Nuctech Company has been criticized for its practices and mentioned in a number of media reports in relation to controversies.

===Data security===
The company's ties to the Chinese Communist Party and CNNC have raised concerns from some countries about data security, including Canada and Lithuania. In 2020, customs authorities in Finland stated that they found no security grounds to reject a bid by Nuctech. In 2021, Nuctech responded to a decision by Lithuania to eliminate it in a tender for national security reasons by stating that it has not had any data or security incident reported by customers and that the company "fully complied with Lithuanian, Polish and EU laws and regulations, not to the laws of any third country, including China". A Lithuanian special governmental commission that vets deals for national security impact on August 12, 2021, approved the purchase and installation of Nuctech X-ray equipment at the Belarusian border.

In 2022, several members of the European Parliament issued a letter challenging a tender to award Nuctech for scanners in the Strasbourg Airport due to security concerns.

===Procurement investigation in the Philippines ===

In 2006, the Philippine government bought 30 units of mobile X-ray equipment through a loan agreement with the Chinese government for a total value of P7.953 billion. In 2016, it was reported that the Commission on Audit of the Philippines (COA) found that the contract had been "exorbitantly overpriced," that a much lower quotation existed from another supplier, and that maintenance costs were higher for Nuctech products. COA auditors clarified that the price inquiry was made despite the difficulty in providing an accurate unit price and full specifications of Nuctech's machines. The COA asked the Bureau of Customs to review the original contract and evaluate the deal.

===Anti-dumping dispute===
In July 2009, it was reported that Nuctech was accused of "illegal dumping" by Smiths Group and that an anti-dumping investigation by the European Union (EU) was ongoing. In June 2010, the EU imposed a five-year tariff on Nuctech products for alleged dumping on the European market. The anti-dumping measures expired in the absence of an extension request. In response to the ruling, the company shifted production to a factory outside Warsaw, Poland.

===Bribery scandal in Namibia===

On July 21, 2009, a Nuctech representative and two Namibians were arrested after the Anti-Corruption Commission of Namibia (ACC) discovered that a US$12.8 million down payment on 13 scanners had been diverted to a firm called Teko Trading. Namibian prosecutors charged the three with joining in a bribery scheme that secured a $55.3 million contract in May 2008 to install Nuctech scanners at customs inspection points across Namibia. Other sources report the contract to be worth $69 million. General Martin Shalli was subsequently suspended by Namibian president Hifikepunye Pohamba for allegedly receiving millions of Namibian dollars from Nuctech.

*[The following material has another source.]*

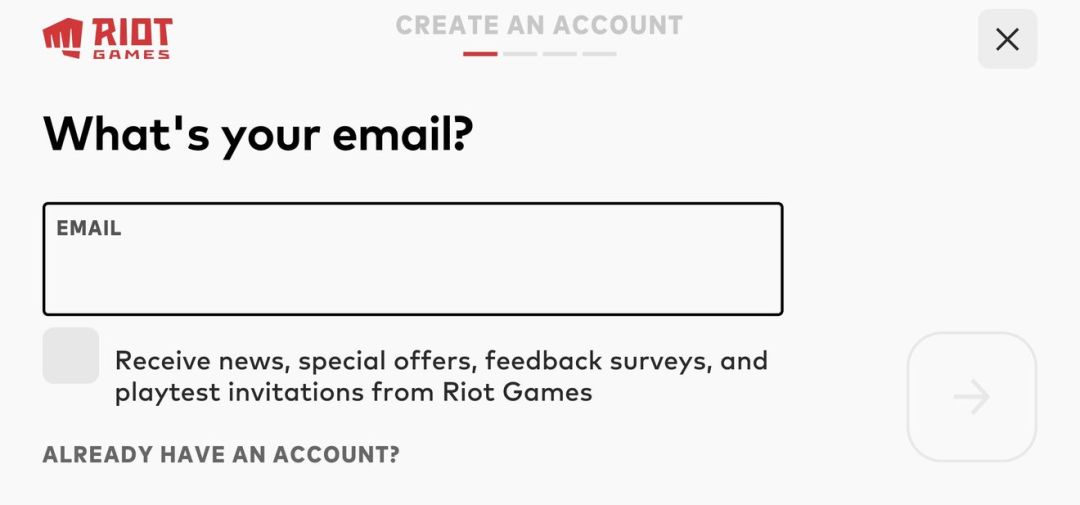This screenshot has width=1080, height=505.
Task: Click the "Create an Account" header title
Action: coord(539,25)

In 2019, those arrested and charged were acquitted in court.

=== Bribery scandal in Taiwan ===
In February 2020, Taipei Times reported Taiwan's former head of the Aviation Police Bureau's aviation security section was found guilty on corruption charges in relation to a procurement project involving Nuctech.

=== Canadian embassies contract rejected ===
In July 2020, Canada's foreign affairs minister stated that he would review contracts awarded by the Canada Border Services Agency in light of Nuctech's connections to the Chinese Communist Party. After hiring Deloitte to undertake a security review, the Canadian government decided to reject a $6.8 million deal with Nuctech. In September 2020, Global News reported that the Canadian International Trade Tribunal was reviewing the procurement of the contract.

=== Quality and procurement concerns in Malaysia ===
According to a July 2020 report by Malaysiakini, the National Audit Department and the Royal Malaysian Customs Department have both cited quality and procurement concerns with Nuctech products.

=== U.S. ban and sanctions ===
In 2014, the Transportation Security Administration banned Nuctech equipment from U.S. airports due to security concerns. In December 2020, the United States Department of Commerce added Nuctech to the Bureau of Industry and Security's Entity List.